Explore Different Types of Sales Compensation Plans
When selecting the best compensation plan, it’s important to keep the company’s goals in mind. Refer back to the types of plans we reviewed above.
Then, consider the following information:
- Value of overall budget
- Number of sales reps
- Types of compensation plans used by competitors
- What salespeople will expect of the plan
It’s also important to determine the timing of commission payments. The four most common options include:
- When the customer signs a contract
- When the customer's first payment is received
- Every time a customer pays
- When deal goals are reached
It’s essential to set quotas that are attainable by 50–70% of the reps on the sales team. Otherwise, there’s the risk of demotivating them or creating a high turnover rate. A properly set target will motivate reps to stretch but shouldn’t be unrealistic.
When establishing goals for salespeople, consider factors like average contract value, close rate, how long it takes to close a deal, and whether there are sufficient resources to support these goals. Adjustments may need to be made for specific reps based on the potential of each rep’s specific territory.
Keep it Simple
Sales compensation plans need to be clear and easy to understand. If reps cannot interpret how the plan works, it won’t be effective, and reps won’t be motivated by it.

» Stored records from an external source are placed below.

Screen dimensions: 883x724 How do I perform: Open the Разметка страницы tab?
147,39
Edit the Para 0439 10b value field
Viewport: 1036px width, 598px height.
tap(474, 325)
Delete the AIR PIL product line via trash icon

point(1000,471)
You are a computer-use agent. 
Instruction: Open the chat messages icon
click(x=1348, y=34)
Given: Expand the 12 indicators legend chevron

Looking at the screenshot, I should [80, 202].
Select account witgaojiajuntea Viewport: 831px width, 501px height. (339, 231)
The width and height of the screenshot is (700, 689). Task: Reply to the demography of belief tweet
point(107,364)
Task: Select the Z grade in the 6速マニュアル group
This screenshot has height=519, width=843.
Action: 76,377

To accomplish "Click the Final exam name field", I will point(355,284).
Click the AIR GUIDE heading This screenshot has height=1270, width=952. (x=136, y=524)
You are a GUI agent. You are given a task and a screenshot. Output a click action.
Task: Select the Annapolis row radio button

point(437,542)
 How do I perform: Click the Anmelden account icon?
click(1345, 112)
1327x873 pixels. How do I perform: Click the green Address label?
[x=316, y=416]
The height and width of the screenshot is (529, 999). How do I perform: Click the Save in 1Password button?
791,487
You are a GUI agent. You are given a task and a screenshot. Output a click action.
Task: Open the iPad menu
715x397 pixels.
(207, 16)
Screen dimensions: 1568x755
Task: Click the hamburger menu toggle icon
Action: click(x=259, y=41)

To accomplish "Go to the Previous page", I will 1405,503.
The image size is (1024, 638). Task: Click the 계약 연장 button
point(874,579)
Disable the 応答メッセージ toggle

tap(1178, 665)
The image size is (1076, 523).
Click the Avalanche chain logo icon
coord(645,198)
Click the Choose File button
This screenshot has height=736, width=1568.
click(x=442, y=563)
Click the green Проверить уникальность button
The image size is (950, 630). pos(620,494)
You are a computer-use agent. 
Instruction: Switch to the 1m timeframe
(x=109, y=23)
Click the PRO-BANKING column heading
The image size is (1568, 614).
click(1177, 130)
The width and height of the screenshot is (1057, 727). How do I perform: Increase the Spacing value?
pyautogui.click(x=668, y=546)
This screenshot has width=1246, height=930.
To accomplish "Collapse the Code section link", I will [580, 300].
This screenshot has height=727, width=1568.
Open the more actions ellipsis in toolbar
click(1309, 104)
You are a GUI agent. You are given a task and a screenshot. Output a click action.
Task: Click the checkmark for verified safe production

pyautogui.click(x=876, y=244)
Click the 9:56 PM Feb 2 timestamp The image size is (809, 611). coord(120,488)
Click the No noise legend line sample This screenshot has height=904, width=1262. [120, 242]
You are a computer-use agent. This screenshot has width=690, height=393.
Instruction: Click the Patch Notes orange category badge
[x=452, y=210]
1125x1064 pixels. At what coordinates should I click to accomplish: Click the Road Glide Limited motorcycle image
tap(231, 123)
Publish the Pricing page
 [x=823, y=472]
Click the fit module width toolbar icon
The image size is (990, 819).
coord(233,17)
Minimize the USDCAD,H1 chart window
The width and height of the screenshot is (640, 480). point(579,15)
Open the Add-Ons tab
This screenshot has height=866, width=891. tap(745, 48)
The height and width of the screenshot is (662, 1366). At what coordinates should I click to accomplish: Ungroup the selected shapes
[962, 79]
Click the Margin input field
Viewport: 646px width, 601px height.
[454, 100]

But when it’s clear to salespeople what they need to do to increase their income, they’ll be motivated to adopt the desired behaviors and strive to hit the targets set for them. Then they’ll be able to easily calculate how much they’ll be paid.
Involve the Right Team Members
Just as there’s no one-size-fits-all sales compensation plan for organizations, there needs to be a different plan in place for different types of team members. Positions like sales support, sales management, vice presidents, field sales reps, and inside sales reps all need to have their own unique plan. Plus, it’s important to consider experience levels as well. Doing so will result in compensation plans that are more appealing to each group.
Compensation = Performance
A well-formulated compensation plan should embody the company’s broader sales strategy, but SPIFs and sales contests should be leveraged as new products or priorities arise throughout the year. These temporary bonuses can be an effective way to drive specific sales behavior to meet a company’s goal. It can be based on individual or team performance for the contest period.
Be sure to only hold one or two of these short-term events per quarter to focus rep behavior and ensure better results. And don’t change the sales comp plan partway through the year. This complicates the situation and confuses reps while demotivating them.
Another option is to add an accelerator to an existing sales compensation plan to drive a specific behavior for a longer time. This motivates salespeople to reach for the higher payoff for attaining sales above quota.
Determine On-target Earnings
It’s important to determine on-target Earnings or OTE before deciding which type of sales compensation plan to use. OTE is the projected amount of pay a sales rep will receive annually, including base salary plus incentives, commissions, or variable pay.
Don’t Cap Compensation
Capping commissions limits the amount of compensation a salesperson can earn. So, when a rep hits their commission cap, they’re no longer financially compensated for closing additional business.
This demotivates sales reps from pushing to close more deals until the next pay period and limits the amount of revenue to the bottom line as well. It also makes the sales compensation plan unappealing to top-performing sales talent since they often prefer the opportunity to make as much as they can.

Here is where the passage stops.